Text section
2007 Schools Wikipedia Selection. Related subjects: Currency

   CAPTION: Pound sterling


   £20 All frequently used coins
   £20 All frequently used coins
   ISO 4217 Code GBP
   User(s)       United Kingdom
   Inflation     2.4% (UK, July 2006), 4.9% (Guernsey 2003) 5.3% (Jersey 2003)
                 3.6% (Isle of Man 2003)
   Source        BBC News, 16 August 2006 and The World Factbook, 2004
   ERM
   Since         8 October 1990
   Withdrawn     16 September 1992 ( Black Wednesday)
   Pegged by     FKP, GIP, SHP
   Subunit
   1/100         penny
   Symbol        £
   penny         p
   Nickname      quid
   Plural
   penny         pence
   Coins
   Freq. used    1p, 2p, 5p, 10p, 20p, 50p, £1, £2
   Rarely used   £5
   Banknotes
   Freq. used    £5, £10, £20
   Rarely used   £1 (Channel Islands, Scot. only), £50, £100 (Scot., N. Ire.
                 only)
   Central bank  Bank of England
   Website       www.bankofengland.co.uk
   Printer       English notes:

                        Bank of England

                 Scottish notes:

                        Bank of Scotland
                        Royal Bank of Scotland
                        Clydesdale Bank

                 Northern Irish notes:

                        Northern Bank
                        First Trust Bank
                        Ulster Bank
                        Bank of Ireland

                 Crown dependencies:

                        States of Guernsey
                        States of Jersey
                        Isle of Man Government

   Website       Bank of England
                 Bank of Scotland
                 Royal Bank of Scotland
                 Clydesdale Bank
                 Northern Bank
                 First Trust Bank
                 Ulster Bank
                 Bank of Ireland
   Mint          Royal Mint
   Website       www.royalmint.com

   The pound (symbol: £; ISO code: GBP), divided into 100 pence, is the
   official currency of the United Kingdom and the Crown Dependencies. The
   slang term "quid" is very common in the UK.

   The official full name pound sterling ( plural: pounds sterling) is
   used mainly in formal contexts and also when it is necessary to
   distinguish the currency used within the United Kingdom from others
   that have the same name. The currency name — but not the names of its
   units — is sometimes abbreviated to just "sterling", particularly in
   the wholesale financial markets; so "payment accepted in sterling", but
   never "that costs five sterling". The abbreviations "ster." or "stg."

Supplied information
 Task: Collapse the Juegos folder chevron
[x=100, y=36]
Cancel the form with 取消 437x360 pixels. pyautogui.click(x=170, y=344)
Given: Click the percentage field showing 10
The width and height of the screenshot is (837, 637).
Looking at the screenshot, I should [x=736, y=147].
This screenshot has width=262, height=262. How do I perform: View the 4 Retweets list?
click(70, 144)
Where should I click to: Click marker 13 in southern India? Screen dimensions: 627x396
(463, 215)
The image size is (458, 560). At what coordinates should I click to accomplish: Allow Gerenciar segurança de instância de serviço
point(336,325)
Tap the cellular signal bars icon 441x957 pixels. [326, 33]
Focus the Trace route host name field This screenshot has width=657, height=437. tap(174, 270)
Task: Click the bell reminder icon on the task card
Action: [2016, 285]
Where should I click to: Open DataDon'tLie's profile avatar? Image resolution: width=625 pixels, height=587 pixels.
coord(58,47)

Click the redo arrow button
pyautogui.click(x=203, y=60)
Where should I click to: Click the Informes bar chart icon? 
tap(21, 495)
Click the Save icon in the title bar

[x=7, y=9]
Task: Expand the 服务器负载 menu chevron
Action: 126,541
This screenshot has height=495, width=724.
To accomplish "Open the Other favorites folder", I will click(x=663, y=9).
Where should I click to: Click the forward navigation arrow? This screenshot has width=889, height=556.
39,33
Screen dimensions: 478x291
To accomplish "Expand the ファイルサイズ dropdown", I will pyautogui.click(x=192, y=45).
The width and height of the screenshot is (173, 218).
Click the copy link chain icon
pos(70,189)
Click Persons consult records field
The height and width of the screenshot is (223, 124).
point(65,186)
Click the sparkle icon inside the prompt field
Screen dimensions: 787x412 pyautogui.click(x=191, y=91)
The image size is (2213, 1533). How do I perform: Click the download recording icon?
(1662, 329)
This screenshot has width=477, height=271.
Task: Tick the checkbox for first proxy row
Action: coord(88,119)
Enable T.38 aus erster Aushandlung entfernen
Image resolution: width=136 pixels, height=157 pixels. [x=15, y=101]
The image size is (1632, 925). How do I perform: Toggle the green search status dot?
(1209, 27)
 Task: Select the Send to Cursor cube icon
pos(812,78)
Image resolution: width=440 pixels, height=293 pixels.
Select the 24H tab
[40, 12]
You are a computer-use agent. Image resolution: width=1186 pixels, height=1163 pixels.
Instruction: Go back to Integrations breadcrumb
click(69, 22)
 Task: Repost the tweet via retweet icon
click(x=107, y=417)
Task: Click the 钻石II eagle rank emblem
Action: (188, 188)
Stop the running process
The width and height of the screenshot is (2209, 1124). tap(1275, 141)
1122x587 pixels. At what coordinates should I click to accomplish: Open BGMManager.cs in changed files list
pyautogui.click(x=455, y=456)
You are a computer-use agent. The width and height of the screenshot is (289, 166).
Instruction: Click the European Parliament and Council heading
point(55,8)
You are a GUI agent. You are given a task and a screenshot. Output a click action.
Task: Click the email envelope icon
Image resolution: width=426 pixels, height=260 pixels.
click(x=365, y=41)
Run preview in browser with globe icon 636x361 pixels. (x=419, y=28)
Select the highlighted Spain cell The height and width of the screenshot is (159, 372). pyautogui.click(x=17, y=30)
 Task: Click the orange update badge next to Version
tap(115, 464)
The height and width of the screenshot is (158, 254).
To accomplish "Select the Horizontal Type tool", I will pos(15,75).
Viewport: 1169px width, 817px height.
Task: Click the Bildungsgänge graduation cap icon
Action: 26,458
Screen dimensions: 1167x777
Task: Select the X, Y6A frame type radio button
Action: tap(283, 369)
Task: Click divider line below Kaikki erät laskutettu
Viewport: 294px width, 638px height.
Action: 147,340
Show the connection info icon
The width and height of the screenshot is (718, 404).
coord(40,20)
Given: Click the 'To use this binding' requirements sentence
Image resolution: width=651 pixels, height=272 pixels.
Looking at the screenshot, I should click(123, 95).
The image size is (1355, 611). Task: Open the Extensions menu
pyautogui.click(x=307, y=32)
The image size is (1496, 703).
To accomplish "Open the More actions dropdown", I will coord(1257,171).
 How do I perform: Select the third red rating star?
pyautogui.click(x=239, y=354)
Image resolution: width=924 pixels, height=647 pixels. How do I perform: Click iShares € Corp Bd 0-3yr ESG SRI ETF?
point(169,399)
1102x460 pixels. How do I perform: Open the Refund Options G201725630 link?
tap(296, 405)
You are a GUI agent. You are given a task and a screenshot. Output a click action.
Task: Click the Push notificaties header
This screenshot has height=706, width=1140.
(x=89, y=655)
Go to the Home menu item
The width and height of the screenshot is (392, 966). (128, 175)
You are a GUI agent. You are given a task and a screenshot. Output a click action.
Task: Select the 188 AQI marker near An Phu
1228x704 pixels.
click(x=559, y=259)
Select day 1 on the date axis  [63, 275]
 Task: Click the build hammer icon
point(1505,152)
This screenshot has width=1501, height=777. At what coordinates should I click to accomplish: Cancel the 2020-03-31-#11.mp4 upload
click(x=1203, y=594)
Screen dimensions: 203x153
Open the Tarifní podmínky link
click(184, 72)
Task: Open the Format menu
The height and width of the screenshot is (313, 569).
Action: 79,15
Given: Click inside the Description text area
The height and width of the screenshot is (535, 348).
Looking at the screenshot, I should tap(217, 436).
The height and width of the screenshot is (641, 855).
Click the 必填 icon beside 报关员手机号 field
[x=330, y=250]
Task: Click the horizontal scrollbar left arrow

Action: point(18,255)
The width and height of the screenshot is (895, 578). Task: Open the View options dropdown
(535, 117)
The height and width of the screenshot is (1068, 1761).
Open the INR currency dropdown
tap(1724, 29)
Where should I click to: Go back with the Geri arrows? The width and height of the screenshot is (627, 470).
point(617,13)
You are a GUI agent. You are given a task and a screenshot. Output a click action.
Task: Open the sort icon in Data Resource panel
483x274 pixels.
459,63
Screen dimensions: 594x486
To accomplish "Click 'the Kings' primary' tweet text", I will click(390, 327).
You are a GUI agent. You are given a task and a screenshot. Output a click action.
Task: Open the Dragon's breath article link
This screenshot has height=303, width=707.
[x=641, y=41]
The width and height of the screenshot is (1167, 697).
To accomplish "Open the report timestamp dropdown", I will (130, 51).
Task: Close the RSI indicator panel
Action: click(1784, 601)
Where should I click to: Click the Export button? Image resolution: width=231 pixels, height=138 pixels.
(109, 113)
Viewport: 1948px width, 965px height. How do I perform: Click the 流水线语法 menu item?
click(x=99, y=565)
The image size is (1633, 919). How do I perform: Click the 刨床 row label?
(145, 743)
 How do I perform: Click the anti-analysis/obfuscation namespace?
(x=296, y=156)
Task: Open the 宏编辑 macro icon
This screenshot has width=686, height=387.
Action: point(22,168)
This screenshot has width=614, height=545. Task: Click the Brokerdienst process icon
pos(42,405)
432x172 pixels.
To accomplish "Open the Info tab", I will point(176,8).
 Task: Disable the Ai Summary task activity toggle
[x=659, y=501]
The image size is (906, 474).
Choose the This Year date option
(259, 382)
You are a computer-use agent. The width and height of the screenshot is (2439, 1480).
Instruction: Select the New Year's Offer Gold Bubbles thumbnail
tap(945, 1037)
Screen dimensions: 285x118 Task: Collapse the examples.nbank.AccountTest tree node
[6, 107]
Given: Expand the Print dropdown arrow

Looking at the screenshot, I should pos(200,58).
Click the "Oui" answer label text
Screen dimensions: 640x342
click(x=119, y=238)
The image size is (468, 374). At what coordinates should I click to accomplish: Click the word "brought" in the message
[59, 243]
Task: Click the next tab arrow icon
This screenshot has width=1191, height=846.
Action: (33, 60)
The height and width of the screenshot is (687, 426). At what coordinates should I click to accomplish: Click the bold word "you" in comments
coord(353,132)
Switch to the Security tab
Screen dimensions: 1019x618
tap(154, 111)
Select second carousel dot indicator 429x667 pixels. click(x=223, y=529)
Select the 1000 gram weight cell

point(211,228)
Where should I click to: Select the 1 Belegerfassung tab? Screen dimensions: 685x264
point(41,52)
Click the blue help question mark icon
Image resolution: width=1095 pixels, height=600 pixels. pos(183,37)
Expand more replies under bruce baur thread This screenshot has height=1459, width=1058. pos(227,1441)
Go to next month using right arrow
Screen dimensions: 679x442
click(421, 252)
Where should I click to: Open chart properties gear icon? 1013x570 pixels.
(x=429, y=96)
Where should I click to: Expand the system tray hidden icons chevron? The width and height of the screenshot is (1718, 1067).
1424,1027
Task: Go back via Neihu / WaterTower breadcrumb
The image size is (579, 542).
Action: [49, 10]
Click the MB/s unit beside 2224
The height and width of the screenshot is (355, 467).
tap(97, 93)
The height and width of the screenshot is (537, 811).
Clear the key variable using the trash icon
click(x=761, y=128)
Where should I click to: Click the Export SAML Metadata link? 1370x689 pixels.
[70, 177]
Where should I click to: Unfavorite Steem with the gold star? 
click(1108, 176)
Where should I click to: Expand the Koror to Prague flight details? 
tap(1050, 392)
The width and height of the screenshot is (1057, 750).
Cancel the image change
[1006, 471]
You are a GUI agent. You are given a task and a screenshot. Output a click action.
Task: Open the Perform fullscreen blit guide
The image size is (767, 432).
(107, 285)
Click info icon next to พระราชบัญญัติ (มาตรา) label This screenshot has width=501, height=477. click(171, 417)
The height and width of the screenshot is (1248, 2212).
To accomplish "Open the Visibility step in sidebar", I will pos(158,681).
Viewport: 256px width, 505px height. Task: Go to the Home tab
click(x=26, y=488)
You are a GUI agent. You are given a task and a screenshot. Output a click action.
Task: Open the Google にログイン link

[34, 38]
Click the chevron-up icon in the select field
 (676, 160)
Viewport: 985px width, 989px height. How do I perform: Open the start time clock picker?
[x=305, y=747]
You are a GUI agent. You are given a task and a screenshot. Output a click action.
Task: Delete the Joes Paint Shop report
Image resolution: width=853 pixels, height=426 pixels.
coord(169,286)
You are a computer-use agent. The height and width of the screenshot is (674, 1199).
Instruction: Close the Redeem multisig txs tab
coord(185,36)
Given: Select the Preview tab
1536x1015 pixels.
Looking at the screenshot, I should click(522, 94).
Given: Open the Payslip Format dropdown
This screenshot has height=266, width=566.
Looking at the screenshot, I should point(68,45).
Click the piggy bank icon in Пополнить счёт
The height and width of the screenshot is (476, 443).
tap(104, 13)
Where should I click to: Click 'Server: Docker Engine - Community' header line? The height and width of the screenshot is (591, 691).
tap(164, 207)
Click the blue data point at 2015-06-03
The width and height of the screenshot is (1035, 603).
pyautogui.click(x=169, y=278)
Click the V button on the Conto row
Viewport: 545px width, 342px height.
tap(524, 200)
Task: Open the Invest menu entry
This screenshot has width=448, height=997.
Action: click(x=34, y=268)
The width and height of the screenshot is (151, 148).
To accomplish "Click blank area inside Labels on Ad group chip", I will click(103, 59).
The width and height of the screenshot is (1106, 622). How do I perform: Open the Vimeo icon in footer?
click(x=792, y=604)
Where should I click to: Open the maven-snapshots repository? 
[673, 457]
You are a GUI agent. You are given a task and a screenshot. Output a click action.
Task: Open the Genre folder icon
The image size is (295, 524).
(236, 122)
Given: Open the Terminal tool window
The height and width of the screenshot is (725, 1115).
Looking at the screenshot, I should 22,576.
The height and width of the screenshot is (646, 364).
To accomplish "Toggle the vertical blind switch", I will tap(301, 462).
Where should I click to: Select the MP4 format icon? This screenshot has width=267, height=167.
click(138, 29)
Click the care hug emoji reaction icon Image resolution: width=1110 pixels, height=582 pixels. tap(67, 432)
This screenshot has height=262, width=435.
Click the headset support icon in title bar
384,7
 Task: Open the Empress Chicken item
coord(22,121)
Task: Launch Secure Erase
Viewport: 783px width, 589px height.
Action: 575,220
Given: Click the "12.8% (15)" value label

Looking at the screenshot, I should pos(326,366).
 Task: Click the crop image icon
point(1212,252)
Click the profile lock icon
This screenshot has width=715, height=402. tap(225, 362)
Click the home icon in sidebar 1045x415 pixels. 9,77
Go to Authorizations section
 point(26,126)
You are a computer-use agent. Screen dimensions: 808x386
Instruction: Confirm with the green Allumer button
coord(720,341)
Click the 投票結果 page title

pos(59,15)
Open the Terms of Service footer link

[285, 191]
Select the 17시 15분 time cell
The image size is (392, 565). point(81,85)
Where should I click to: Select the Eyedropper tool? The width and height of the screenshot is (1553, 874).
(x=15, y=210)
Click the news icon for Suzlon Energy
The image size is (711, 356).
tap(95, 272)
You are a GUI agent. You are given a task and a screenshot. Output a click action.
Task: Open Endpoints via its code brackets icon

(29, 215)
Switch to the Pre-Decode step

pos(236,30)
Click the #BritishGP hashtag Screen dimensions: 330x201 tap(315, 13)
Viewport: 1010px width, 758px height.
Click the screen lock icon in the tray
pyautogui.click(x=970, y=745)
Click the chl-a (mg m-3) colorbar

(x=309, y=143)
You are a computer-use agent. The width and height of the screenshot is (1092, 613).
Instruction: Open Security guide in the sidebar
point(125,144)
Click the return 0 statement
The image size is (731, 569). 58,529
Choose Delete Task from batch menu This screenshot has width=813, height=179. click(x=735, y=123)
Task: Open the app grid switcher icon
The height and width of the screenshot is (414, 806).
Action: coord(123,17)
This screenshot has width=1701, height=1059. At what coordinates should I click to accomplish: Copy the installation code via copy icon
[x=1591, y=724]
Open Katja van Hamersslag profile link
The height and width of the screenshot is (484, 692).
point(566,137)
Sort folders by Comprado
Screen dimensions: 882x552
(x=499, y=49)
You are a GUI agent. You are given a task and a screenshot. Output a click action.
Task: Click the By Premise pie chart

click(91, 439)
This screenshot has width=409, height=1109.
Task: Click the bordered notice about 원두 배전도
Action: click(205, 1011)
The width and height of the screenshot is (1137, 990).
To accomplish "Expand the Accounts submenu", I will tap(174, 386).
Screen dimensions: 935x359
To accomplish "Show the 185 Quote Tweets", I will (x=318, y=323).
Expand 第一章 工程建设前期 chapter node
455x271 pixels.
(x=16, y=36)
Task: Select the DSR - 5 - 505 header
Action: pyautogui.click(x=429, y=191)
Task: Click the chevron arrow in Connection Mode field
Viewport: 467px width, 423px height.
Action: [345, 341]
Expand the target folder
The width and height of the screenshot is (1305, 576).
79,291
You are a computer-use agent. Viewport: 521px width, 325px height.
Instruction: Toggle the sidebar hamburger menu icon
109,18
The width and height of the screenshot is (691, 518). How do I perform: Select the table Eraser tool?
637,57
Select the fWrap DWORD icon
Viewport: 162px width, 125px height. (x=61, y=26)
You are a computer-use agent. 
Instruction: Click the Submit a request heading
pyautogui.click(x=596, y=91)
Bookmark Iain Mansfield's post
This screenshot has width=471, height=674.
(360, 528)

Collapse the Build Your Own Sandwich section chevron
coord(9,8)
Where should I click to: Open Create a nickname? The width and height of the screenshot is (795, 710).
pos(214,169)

Things to do
• A. Retype the part of the pound sterling text starting at "CAPTION: Pound sterling" and ending at "of Man 2003)".
• B. In the pound sterling text, which banks are listed as printers of Northern Irish notes?

Final results
• A.
CAPTION: Pound sterling


   £20 All frequently used coins
   £20 All frequently used coins
   ISO 4217 Code GBP
   User(s)       United Kingdom
   Inflation     2.4% (UK, July 2006), 4.9% (Guernsey 2003) 5.3% (Jersey 2003)
                 3.6% (Isle of Man 2003)

• B.
Northern Bank
First Trust Bank
Ulster Bank
Bank of Ireland